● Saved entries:
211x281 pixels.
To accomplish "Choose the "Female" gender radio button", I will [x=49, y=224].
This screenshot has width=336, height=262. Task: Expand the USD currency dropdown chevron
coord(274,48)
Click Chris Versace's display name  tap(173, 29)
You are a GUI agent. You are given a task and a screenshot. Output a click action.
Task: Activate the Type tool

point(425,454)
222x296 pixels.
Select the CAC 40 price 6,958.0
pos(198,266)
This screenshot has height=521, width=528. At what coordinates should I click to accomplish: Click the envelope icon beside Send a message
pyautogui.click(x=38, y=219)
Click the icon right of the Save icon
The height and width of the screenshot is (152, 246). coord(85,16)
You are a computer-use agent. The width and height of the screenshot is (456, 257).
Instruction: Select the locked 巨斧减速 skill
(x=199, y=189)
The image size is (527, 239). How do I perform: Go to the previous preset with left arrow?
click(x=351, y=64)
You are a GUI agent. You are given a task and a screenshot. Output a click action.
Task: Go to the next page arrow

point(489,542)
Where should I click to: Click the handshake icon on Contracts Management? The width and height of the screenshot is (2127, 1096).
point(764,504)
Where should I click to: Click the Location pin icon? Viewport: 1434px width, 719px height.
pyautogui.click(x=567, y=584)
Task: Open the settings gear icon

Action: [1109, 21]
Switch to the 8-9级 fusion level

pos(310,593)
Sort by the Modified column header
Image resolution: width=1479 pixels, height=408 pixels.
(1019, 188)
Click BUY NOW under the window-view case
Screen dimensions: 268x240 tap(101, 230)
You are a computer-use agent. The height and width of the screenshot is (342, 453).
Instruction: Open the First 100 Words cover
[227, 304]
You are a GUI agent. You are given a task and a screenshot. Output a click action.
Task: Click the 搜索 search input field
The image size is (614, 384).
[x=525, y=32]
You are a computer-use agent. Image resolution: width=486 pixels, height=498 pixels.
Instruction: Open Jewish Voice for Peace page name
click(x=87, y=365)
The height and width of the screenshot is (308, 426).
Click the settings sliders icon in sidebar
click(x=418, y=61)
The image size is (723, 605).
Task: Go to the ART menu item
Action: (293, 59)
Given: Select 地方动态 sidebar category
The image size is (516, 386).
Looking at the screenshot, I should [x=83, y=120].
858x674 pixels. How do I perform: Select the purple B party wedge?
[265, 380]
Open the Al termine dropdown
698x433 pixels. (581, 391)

● ABOUT THIS EXERCISE:
Could you print, exactly and with nothing else, the lines from the one containing "The height and width of the screenshot is (308, 426)." through the last line of the records above?

● ANSWER SPACE:
The height and width of the screenshot is (308, 426).
Click the settings sliders icon in sidebar
click(x=418, y=61)
The image size is (723, 605).
Task: Go to the ART menu item
Action: (293, 59)
Given: Select 地方动态 sidebar category
The image size is (516, 386).
Looking at the screenshot, I should [x=83, y=120].
858x674 pixels. How do I perform: Select the purple B party wedge?
[265, 380]
Open the Al termine dropdown
698x433 pixels. (581, 391)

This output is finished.